SOURCE DATA:
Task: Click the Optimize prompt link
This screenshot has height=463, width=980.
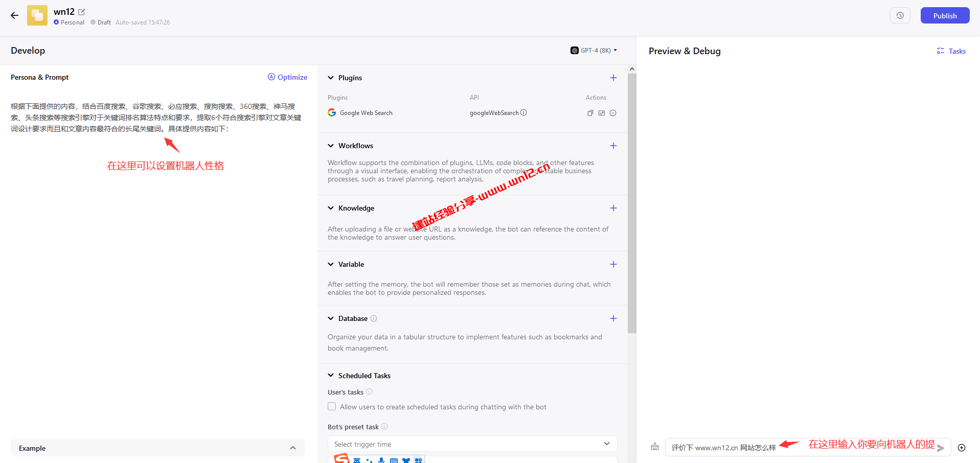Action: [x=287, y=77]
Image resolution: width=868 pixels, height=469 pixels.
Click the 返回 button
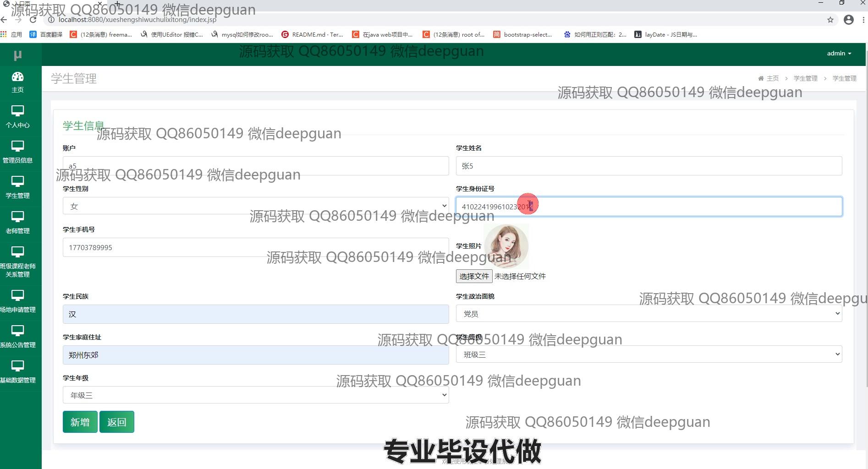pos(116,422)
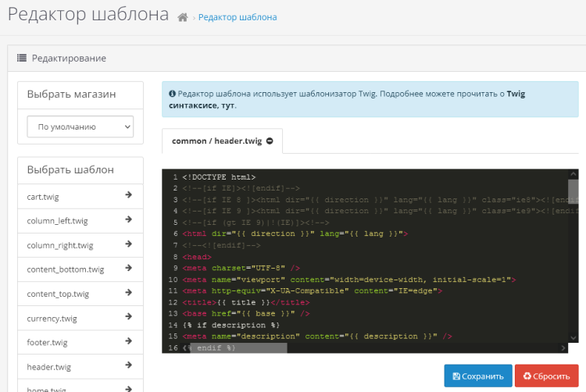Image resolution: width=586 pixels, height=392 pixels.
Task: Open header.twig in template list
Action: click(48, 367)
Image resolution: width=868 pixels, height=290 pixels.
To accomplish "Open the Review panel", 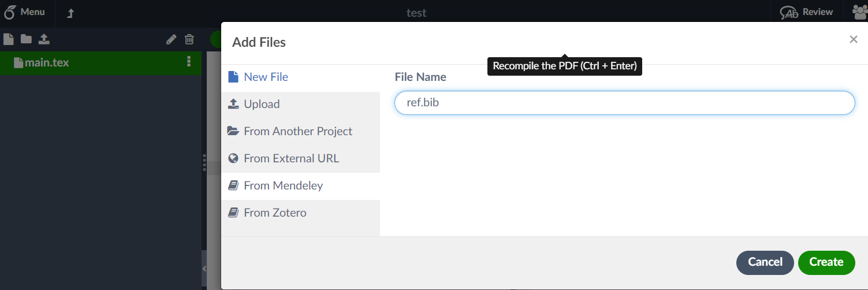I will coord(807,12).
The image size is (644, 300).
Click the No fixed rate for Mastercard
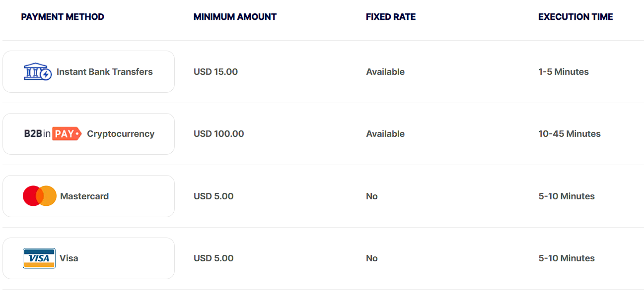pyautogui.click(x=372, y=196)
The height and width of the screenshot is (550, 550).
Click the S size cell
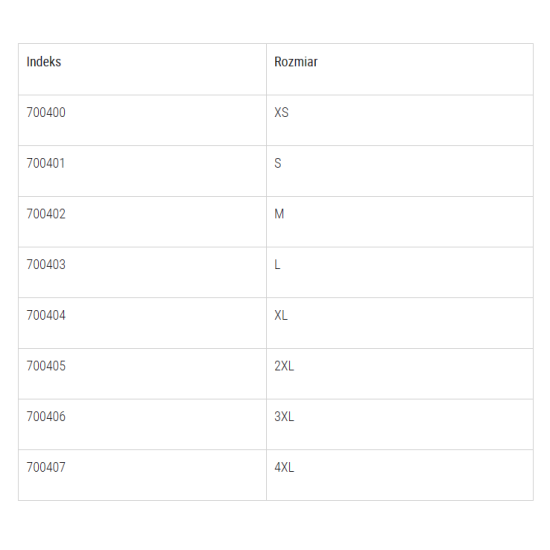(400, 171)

EXERCISE:
Omit the pictures and please write out exactly the lines between the one containing "The image size is (644, 300)." and the last line of the entries, both included.

EXERCISE RESPONSE:
The image size is (644, 300).
Click the No fixed rate for Mastercard
pyautogui.click(x=372, y=196)
The height and width of the screenshot is (550, 550).
Click the S size cell
(400, 171)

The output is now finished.